EXERCISE MATERIAL.
>>>

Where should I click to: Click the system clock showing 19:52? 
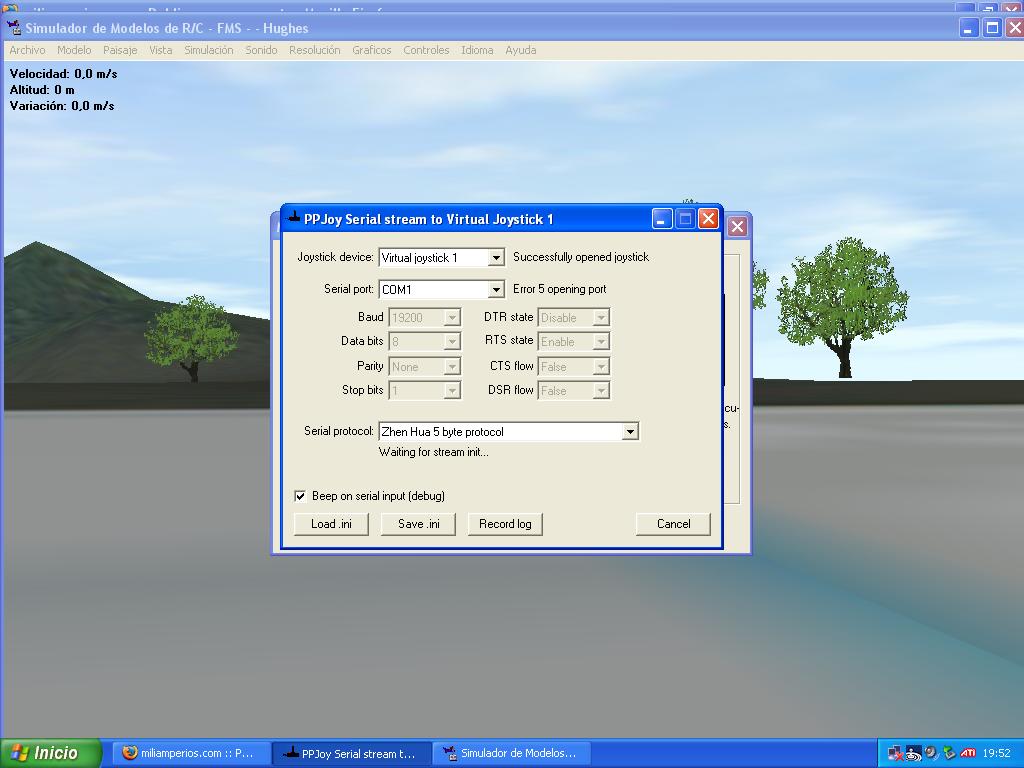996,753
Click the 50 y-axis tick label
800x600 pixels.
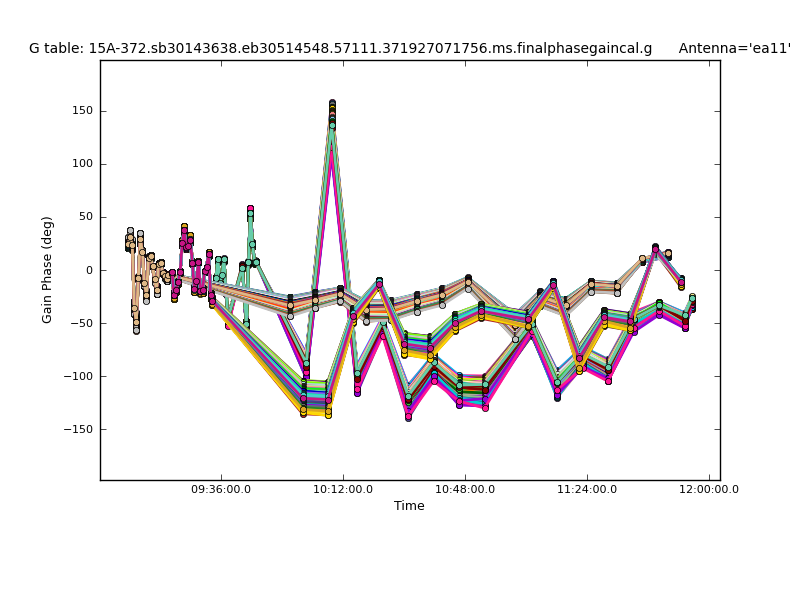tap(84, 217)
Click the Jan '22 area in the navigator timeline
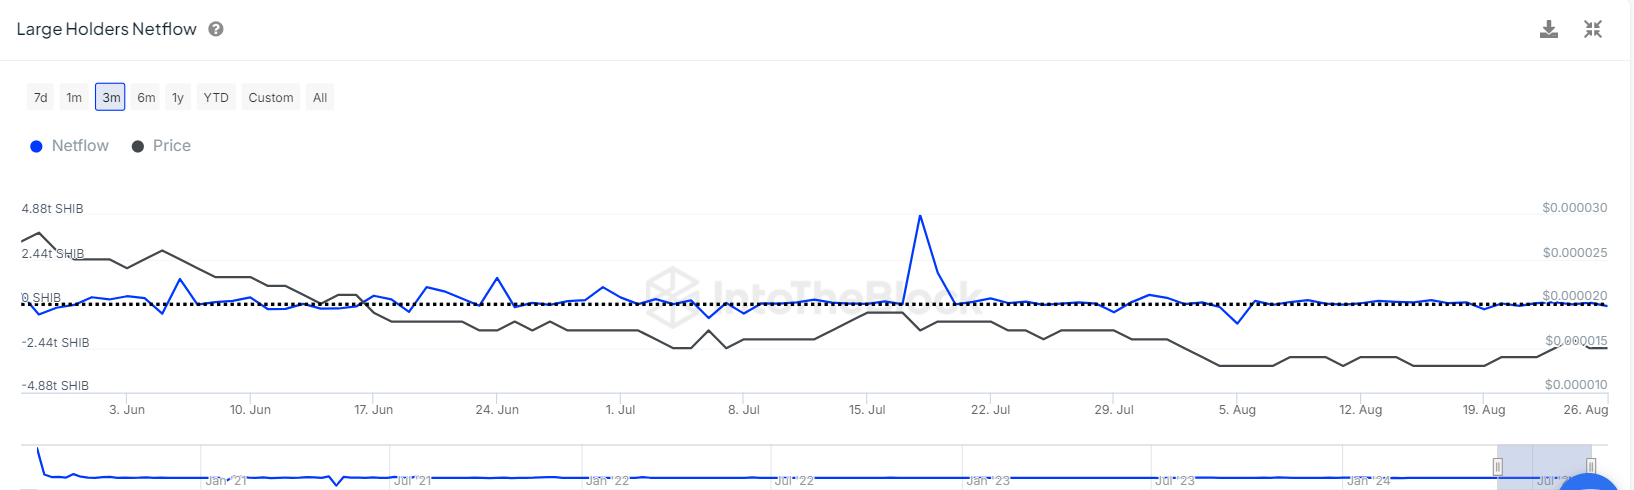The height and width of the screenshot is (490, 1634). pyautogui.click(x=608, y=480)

<<<

Omit the pictures and set down the records exactly.

Where should I click to: Click the system clock showing 19:52? 
996,753
Click the 50 y-axis tick label
800x600 pixels.
tap(84, 217)
Click the Jan '22 area in the navigator timeline
The height and width of the screenshot is (490, 1634). pyautogui.click(x=608, y=480)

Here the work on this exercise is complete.